> _Action item_: Repeat the whole listing below, word for word.

> _Extracted material_:
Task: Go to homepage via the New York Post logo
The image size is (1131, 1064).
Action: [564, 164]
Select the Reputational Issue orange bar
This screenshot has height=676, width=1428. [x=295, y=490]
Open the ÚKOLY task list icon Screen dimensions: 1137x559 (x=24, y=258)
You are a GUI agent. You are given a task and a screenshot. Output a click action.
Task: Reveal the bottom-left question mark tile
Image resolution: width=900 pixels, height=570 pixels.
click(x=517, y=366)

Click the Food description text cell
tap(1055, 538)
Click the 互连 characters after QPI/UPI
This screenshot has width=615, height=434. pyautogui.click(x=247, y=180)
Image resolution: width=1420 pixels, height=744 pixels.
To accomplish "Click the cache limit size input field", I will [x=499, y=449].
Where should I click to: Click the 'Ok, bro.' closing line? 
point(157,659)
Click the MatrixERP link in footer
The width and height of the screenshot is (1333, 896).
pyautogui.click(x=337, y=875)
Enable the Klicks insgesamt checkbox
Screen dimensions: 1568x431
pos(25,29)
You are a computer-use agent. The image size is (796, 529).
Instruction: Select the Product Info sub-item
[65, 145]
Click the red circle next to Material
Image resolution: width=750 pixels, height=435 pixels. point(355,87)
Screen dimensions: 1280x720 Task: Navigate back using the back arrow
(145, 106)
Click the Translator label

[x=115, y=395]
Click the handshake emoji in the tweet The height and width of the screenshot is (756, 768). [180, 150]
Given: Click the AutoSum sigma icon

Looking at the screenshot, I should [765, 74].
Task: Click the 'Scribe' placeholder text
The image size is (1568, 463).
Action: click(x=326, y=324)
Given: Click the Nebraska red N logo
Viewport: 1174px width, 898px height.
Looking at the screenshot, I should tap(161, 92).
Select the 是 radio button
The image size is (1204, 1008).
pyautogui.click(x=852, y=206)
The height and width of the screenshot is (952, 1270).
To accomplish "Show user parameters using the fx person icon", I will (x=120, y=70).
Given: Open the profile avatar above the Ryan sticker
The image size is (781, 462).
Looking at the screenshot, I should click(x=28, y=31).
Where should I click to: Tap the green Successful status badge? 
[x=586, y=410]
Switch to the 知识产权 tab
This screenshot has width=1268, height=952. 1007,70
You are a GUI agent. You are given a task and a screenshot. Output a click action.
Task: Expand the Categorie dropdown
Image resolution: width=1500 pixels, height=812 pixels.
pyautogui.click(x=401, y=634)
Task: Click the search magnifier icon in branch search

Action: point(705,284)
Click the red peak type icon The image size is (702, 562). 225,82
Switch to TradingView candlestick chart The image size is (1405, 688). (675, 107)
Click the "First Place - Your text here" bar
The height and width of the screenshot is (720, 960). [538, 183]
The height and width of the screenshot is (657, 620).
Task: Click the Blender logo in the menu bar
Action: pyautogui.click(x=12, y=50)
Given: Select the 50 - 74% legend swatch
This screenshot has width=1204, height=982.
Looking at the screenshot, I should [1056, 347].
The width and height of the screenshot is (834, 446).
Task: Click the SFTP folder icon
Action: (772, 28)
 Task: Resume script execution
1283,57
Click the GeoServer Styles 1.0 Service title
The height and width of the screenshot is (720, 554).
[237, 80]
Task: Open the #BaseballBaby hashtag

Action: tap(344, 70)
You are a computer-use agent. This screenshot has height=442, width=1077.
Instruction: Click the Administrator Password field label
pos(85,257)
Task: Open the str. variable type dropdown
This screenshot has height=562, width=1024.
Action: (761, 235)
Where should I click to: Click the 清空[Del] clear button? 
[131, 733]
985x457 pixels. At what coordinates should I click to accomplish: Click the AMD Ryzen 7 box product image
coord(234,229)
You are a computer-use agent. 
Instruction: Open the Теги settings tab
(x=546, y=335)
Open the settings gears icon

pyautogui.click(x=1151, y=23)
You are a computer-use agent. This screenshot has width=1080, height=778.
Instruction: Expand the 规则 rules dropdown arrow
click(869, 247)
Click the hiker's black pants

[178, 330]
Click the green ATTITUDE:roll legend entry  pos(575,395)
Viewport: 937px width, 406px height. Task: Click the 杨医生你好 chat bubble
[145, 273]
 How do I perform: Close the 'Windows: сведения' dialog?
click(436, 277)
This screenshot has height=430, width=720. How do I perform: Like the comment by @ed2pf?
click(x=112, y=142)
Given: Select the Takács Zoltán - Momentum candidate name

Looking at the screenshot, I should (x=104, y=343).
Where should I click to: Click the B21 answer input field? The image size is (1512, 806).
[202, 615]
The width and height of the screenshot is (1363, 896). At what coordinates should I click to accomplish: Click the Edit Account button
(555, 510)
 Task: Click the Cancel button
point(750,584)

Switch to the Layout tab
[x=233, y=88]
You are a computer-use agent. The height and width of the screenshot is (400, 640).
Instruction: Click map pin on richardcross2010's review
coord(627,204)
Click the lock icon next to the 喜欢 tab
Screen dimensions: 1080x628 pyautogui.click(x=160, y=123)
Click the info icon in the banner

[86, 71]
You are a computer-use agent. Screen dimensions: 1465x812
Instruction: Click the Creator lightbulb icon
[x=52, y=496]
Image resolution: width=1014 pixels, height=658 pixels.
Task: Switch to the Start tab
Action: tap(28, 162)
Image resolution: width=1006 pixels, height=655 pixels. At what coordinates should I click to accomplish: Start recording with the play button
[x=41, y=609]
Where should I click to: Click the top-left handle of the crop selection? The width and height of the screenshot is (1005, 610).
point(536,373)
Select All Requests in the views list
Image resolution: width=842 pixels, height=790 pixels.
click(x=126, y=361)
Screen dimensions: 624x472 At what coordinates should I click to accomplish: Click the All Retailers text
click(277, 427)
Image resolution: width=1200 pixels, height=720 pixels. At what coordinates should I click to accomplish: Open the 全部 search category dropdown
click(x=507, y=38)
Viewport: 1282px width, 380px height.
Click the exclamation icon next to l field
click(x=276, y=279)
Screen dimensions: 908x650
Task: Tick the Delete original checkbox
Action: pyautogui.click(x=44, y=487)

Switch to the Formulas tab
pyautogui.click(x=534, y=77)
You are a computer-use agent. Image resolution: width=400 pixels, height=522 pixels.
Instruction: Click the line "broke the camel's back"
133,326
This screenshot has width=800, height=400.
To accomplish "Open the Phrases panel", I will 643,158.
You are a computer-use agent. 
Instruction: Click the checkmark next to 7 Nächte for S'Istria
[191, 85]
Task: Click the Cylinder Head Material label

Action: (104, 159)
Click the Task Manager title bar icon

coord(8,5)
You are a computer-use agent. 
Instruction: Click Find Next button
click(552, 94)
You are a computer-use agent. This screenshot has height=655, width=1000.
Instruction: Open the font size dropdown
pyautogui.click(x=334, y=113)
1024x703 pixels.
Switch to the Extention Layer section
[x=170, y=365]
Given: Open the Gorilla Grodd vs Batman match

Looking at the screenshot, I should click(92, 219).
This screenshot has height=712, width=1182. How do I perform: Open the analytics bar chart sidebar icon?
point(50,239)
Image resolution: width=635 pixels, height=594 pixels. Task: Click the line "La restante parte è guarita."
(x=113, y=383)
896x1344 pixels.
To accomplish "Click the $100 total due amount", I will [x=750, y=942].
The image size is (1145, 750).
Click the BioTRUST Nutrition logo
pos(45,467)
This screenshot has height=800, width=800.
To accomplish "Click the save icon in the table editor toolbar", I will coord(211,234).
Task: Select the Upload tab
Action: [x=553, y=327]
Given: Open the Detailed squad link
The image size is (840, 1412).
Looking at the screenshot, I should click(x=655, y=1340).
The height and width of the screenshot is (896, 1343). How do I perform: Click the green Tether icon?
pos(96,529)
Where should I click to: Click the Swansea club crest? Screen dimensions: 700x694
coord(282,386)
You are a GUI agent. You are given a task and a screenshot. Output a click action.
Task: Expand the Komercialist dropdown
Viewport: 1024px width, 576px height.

> _Your solution_:
Task: Go to homepage via the New York Post logo
The image size is (1131, 1064).
Action: [564, 164]
Select the Reputational Issue orange bar
This screenshot has height=676, width=1428. [x=295, y=490]
Open the ÚKOLY task list icon Screen dimensions: 1137x559 (x=24, y=258)
You are a GUI agent. You are given a task and a screenshot. Output a click action.
Task: Reveal the bottom-left question mark tile
Image resolution: width=900 pixels, height=570 pixels.
click(x=517, y=366)

Click the Food description text cell
tap(1055, 538)
Click the 互连 characters after QPI/UPI
This screenshot has width=615, height=434. pyautogui.click(x=247, y=180)
Image resolution: width=1420 pixels, height=744 pixels.
To accomplish "Click the cache limit size input field", I will [x=499, y=449].
Where should I click to: Click the 'Ok, bro.' closing line? 
point(157,659)
Click the MatrixERP link in footer
The width and height of the screenshot is (1333, 896).
pyautogui.click(x=337, y=875)
Enable the Klicks insgesamt checkbox
Screen dimensions: 1568x431
pos(25,29)
You are a computer-use agent. The image size is (796, 529).
Instruction: Select the Product Info sub-item
[65, 145]
Click the red circle next to Material
Image resolution: width=750 pixels, height=435 pixels. point(355,87)
Screen dimensions: 1280x720 Task: Navigate back using the back arrow
(145, 106)
Click the Translator label

[x=115, y=395]
Click the handshake emoji in the tweet The height and width of the screenshot is (756, 768). [180, 150]
Given: Click the AutoSum sigma icon

Looking at the screenshot, I should [765, 74].
Task: Click the 'Scribe' placeholder text
The image size is (1568, 463).
Action: click(x=326, y=324)
Given: Click the Nebraska red N logo
Viewport: 1174px width, 898px height.
Looking at the screenshot, I should tap(161, 92).
Select the 是 radio button
The image size is (1204, 1008).
pyautogui.click(x=852, y=206)
The height and width of the screenshot is (952, 1270).
To accomplish "Show user parameters using the fx person icon", I will (x=120, y=70).
Given: Open the profile avatar above the Ryan sticker
The image size is (781, 462).
Looking at the screenshot, I should click(x=28, y=31).
Where should I click to: Tap the green Successful status badge? 
[x=586, y=410]
Switch to the 知识产权 tab
This screenshot has width=1268, height=952. 1007,70
You are a GUI agent. You are given a task and a screenshot. Output a click action.
Task: Expand the Categorie dropdown
Image resolution: width=1500 pixels, height=812 pixels.
pyautogui.click(x=401, y=634)
Task: Click the search magnifier icon in branch search

Action: point(705,284)
Click the red peak type icon The image size is (702, 562). 225,82
Switch to TradingView candlestick chart The image size is (1405, 688). (675, 107)
Click the "First Place - Your text here" bar
The height and width of the screenshot is (720, 960). [538, 183]
The height and width of the screenshot is (657, 620).
Task: Click the Blender logo in the menu bar
Action: pyautogui.click(x=12, y=50)
Given: Select the 50 - 74% legend swatch
This screenshot has width=1204, height=982.
Looking at the screenshot, I should [1056, 347].
The width and height of the screenshot is (834, 446).
Task: Click the SFTP folder icon
Action: (772, 28)
 Task: Resume script execution
1283,57
Click the GeoServer Styles 1.0 Service title
The height and width of the screenshot is (720, 554).
[237, 80]
Task: Open the #BaseballBaby hashtag

Action: tap(344, 70)
You are a computer-use agent. This screenshot has height=442, width=1077.
Instruction: Click the Administrator Password field label
pos(85,257)
Task: Open the str. variable type dropdown
This screenshot has height=562, width=1024.
Action: (761, 235)
Where should I click to: Click the 清空[Del] clear button? 
[131, 733]
985x457 pixels. At what coordinates should I click to accomplish: Click the AMD Ryzen 7 box product image
coord(234,229)
You are a computer-use agent. 
Instruction: Open the Теги settings tab
(x=546, y=335)
Open the settings gears icon

pyautogui.click(x=1151, y=23)
You are a computer-use agent. This screenshot has width=1080, height=778.
Instruction: Expand the 规则 rules dropdown arrow
click(869, 247)
Click the hiker's black pants

[178, 330]
Click the green ATTITUDE:roll legend entry  pos(575,395)
Viewport: 937px width, 406px height. Task: Click the 杨医生你好 chat bubble
[145, 273]
 How do I perform: Close the 'Windows: сведения' dialog?
click(436, 277)
This screenshot has height=430, width=720. How do I perform: Like the comment by @ed2pf?
click(x=112, y=142)
Given: Select the Takács Zoltán - Momentum candidate name

Looking at the screenshot, I should (x=104, y=343).
Where should I click to: Click the B21 answer input field? The image size is (1512, 806).
[202, 615]
The width and height of the screenshot is (1363, 896). At what coordinates should I click to accomplish: Click the Edit Account button
(555, 510)
 Task: Click the Cancel button
point(750,584)

Switch to the Layout tab
[x=233, y=88]
You are a computer-use agent. The height and width of the screenshot is (400, 640).
Instruction: Click map pin on richardcross2010's review
coord(627,204)
Click the lock icon next to the 喜欢 tab
Screen dimensions: 1080x628 pyautogui.click(x=160, y=123)
Click the info icon in the banner

[86, 71]
You are a computer-use agent. Screen dimensions: 1465x812
Instruction: Click the Creator lightbulb icon
[x=52, y=496]
Image resolution: width=1014 pixels, height=658 pixels.
Task: Switch to the Start tab
Action: tap(28, 162)
Image resolution: width=1006 pixels, height=655 pixels. At what coordinates should I click to accomplish: Start recording with the play button
[x=41, y=609]
Where should I click to: Click the top-left handle of the crop selection? The width and height of the screenshot is (1005, 610).
point(536,373)
Select All Requests in the views list
Image resolution: width=842 pixels, height=790 pixels.
click(x=126, y=361)
Screen dimensions: 624x472 At what coordinates should I click to accomplish: Click the All Retailers text
click(277, 427)
Image resolution: width=1200 pixels, height=720 pixels. At what coordinates should I click to accomplish: Open the 全部 search category dropdown
click(x=507, y=38)
Viewport: 1282px width, 380px height.
Click the exclamation icon next to l field
click(x=276, y=279)
Screen dimensions: 908x650
Task: Tick the Delete original checkbox
Action: pyautogui.click(x=44, y=487)

Switch to the Formulas tab
pyautogui.click(x=534, y=77)
You are a computer-use agent. Image resolution: width=400 pixels, height=522 pixels.
Instruction: Click the line "broke the camel's back"
133,326
This screenshot has width=800, height=400.
To accomplish "Open the Phrases panel", I will 643,158.
You are a computer-use agent. 
Instruction: Click the checkmark next to 7 Nächte for S'Istria
[191, 85]
Task: Click the Cylinder Head Material label

Action: (104, 159)
Click the Task Manager title bar icon

coord(8,5)
You are a computer-use agent. 
Instruction: Click Find Next button
click(552, 94)
You are a computer-use agent. This screenshot has height=655, width=1000.
Instruction: Open the font size dropdown
pyautogui.click(x=334, y=113)
1024x703 pixels.
Switch to the Extention Layer section
[x=170, y=365]
Given: Open the Gorilla Grodd vs Batman match

Looking at the screenshot, I should click(92, 219).
This screenshot has height=712, width=1182. How do I perform: Open the analytics bar chart sidebar icon?
point(50,239)
Image resolution: width=635 pixels, height=594 pixels. Task: Click the line "La restante parte è guarita."
(x=113, y=383)
896x1344 pixels.
To accomplish "Click the $100 total due amount", I will [x=750, y=942].
The image size is (1145, 750).
Click the BioTRUST Nutrition logo
pos(45,467)
This screenshot has height=800, width=800.
To accomplish "Click the save icon in the table editor toolbar", I will coord(211,234).
Task: Select the Upload tab
Action: [x=553, y=327]
Given: Open the Detailed squad link
The image size is (840, 1412).
Looking at the screenshot, I should click(x=655, y=1340).
The height and width of the screenshot is (896, 1343). How do I perform: Click the green Tether icon?
pos(96,529)
Where should I click to: Click the Swansea club crest? Screen dimensions: 700x694
coord(282,386)
You are a GUI agent. You are given a task and a screenshot. Output a click action.
Task: Expand the Komercialist dropdown
Viewport: 1024px width, 576px height.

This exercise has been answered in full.